**AIM OF THE TASK:**
Search the data for the string "profil" and copy each line where it turns up.

(Dataset entries)
● ● ● ●
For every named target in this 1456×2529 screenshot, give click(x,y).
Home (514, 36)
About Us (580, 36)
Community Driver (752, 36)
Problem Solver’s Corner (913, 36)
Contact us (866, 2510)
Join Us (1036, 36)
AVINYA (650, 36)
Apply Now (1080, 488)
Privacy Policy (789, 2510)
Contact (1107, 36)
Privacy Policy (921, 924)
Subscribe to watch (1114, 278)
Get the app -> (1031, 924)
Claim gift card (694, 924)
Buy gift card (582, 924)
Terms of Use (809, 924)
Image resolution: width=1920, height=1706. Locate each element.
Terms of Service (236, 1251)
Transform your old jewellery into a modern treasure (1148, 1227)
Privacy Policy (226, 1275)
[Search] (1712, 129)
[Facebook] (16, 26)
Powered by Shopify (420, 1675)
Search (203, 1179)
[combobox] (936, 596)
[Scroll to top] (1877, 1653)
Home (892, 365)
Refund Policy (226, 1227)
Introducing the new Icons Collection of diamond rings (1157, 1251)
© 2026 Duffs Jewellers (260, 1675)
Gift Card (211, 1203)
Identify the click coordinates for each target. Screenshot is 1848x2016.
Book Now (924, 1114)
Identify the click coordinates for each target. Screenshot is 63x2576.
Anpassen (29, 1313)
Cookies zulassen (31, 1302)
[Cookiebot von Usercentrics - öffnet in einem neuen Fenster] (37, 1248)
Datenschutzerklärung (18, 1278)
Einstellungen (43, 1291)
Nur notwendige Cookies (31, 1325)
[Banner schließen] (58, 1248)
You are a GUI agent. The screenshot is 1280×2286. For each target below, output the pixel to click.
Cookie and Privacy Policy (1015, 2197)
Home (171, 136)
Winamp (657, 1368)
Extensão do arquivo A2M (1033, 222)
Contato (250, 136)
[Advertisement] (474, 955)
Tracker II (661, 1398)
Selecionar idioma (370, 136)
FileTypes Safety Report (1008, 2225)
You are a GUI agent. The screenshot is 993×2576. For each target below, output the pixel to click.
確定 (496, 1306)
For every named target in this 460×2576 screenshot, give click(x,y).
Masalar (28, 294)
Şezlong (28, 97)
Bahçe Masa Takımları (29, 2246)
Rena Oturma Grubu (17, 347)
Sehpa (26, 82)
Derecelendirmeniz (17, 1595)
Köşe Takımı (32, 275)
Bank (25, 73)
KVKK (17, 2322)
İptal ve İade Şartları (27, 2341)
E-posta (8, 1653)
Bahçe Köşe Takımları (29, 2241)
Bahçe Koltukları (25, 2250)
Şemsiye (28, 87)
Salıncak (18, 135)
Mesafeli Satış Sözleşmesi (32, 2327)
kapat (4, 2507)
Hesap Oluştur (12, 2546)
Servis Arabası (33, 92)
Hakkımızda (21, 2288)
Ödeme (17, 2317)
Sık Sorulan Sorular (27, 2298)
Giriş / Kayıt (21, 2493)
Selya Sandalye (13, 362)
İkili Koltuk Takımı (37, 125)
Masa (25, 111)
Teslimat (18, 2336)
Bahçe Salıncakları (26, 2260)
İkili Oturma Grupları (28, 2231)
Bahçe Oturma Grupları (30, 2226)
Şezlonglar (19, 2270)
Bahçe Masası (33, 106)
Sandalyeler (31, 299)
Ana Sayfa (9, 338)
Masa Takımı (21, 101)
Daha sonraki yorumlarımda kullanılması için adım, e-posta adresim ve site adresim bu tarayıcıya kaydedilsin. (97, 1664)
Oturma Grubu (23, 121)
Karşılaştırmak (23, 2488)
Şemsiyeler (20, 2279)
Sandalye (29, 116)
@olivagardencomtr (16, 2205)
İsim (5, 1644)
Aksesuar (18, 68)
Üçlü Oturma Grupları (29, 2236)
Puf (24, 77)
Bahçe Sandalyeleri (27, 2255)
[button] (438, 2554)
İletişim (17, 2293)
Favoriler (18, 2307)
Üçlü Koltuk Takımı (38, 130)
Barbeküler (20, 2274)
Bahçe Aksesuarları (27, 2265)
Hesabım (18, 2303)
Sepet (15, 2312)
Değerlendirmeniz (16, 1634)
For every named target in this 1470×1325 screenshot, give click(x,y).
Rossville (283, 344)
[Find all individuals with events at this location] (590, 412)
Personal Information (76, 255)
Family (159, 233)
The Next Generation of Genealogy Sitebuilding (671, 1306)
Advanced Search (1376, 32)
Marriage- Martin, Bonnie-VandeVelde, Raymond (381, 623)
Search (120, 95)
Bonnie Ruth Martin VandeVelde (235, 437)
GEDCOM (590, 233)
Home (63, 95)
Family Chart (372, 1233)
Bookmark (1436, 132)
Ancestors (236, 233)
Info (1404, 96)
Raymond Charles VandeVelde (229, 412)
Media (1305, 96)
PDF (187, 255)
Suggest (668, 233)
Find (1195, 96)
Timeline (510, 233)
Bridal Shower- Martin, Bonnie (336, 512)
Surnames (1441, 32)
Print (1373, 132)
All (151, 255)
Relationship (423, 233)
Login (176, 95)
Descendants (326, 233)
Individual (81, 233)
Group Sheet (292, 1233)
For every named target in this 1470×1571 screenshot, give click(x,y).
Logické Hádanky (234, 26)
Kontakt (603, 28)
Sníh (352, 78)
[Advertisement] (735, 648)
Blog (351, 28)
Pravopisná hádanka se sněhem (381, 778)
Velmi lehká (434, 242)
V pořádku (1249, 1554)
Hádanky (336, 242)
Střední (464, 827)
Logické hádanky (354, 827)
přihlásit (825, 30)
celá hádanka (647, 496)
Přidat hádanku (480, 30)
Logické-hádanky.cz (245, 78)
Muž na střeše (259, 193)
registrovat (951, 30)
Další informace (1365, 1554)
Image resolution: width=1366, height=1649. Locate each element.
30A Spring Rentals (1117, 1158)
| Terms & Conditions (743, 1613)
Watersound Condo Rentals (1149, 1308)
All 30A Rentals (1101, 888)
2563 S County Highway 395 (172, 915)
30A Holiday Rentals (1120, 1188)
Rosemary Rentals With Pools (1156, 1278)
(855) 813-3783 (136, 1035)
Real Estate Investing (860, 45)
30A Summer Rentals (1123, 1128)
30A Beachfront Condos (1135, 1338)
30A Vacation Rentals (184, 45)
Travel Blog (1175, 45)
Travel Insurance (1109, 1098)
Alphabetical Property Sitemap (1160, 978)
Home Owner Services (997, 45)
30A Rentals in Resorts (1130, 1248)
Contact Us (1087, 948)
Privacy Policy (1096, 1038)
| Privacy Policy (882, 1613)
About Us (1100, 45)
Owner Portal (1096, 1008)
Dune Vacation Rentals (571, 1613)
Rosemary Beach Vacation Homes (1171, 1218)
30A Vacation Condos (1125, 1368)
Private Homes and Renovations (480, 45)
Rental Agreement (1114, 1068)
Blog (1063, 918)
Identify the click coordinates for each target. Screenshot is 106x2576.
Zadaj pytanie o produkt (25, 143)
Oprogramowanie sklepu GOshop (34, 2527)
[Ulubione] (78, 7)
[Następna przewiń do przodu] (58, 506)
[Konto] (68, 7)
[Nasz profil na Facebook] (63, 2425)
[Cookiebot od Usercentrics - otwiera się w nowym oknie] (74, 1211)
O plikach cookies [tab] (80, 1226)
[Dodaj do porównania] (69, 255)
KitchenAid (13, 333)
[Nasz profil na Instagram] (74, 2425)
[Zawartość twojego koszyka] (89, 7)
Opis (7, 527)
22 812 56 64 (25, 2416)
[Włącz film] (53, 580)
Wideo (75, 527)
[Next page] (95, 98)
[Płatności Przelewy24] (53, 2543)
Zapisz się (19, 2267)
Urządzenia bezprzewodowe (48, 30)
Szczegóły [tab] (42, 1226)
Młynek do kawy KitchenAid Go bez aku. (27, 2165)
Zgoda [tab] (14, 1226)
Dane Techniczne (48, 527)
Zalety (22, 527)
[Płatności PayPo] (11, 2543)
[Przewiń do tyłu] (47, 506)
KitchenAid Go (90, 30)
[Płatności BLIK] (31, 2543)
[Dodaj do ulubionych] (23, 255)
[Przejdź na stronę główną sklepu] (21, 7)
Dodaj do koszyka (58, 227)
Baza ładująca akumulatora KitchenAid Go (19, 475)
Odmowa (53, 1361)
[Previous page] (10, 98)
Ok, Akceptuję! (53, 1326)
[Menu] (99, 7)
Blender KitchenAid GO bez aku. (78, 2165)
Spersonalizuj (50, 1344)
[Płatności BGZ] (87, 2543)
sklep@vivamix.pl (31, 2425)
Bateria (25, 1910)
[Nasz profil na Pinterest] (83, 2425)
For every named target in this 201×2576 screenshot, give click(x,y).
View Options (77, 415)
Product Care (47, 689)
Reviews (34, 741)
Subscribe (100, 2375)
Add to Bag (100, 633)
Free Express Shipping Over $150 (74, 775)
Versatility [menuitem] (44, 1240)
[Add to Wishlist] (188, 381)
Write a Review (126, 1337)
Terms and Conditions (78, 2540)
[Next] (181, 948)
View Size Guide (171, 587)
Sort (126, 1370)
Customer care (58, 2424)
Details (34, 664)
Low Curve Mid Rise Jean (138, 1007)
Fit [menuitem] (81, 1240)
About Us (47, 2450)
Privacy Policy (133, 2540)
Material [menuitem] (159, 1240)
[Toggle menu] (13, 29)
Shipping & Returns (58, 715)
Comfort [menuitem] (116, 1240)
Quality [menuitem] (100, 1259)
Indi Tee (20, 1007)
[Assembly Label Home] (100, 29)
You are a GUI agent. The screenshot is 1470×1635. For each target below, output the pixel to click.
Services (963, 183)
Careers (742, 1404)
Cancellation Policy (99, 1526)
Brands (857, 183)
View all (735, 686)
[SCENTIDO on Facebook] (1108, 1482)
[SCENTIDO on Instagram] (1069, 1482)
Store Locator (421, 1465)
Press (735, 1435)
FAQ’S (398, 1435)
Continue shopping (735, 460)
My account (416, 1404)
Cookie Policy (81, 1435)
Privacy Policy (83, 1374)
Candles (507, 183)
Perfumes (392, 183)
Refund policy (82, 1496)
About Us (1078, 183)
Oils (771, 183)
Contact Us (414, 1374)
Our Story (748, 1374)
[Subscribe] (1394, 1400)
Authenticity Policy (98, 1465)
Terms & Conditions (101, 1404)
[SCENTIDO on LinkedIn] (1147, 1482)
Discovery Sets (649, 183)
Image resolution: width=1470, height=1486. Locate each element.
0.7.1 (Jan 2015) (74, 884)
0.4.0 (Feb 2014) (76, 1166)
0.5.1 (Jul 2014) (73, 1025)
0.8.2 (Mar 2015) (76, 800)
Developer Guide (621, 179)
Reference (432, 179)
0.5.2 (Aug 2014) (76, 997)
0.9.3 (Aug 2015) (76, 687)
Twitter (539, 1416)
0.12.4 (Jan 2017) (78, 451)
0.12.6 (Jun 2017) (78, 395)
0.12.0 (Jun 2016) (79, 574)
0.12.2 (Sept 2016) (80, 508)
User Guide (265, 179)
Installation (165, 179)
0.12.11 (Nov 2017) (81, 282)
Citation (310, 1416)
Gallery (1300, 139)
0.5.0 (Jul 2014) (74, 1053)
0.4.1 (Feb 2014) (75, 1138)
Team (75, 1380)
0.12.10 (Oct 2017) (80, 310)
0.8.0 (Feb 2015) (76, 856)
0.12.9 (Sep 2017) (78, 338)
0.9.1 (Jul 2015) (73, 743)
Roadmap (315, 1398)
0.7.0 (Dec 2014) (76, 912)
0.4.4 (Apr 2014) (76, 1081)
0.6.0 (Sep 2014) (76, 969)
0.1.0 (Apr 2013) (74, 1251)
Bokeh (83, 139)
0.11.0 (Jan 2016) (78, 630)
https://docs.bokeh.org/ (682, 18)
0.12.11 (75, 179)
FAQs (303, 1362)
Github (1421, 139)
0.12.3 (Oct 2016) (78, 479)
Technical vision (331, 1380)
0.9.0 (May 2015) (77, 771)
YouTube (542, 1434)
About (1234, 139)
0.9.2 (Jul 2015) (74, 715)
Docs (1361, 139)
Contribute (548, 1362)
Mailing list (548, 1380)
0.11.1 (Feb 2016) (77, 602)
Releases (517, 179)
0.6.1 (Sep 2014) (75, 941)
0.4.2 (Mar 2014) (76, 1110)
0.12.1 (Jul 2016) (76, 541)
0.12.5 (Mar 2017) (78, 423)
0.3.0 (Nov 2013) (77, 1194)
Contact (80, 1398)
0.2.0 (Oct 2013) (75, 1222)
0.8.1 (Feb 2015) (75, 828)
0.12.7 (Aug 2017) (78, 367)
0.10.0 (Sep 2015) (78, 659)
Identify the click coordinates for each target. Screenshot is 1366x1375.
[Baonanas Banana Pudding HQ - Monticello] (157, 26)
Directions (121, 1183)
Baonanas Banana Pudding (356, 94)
● ● ● ●
**TASK RESULT:**
[Nasz profil na Facebook] (63, 2425)
[Nasz profil na Instagram] (74, 2425)
[Nasz profil na Pinterest] (83, 2425)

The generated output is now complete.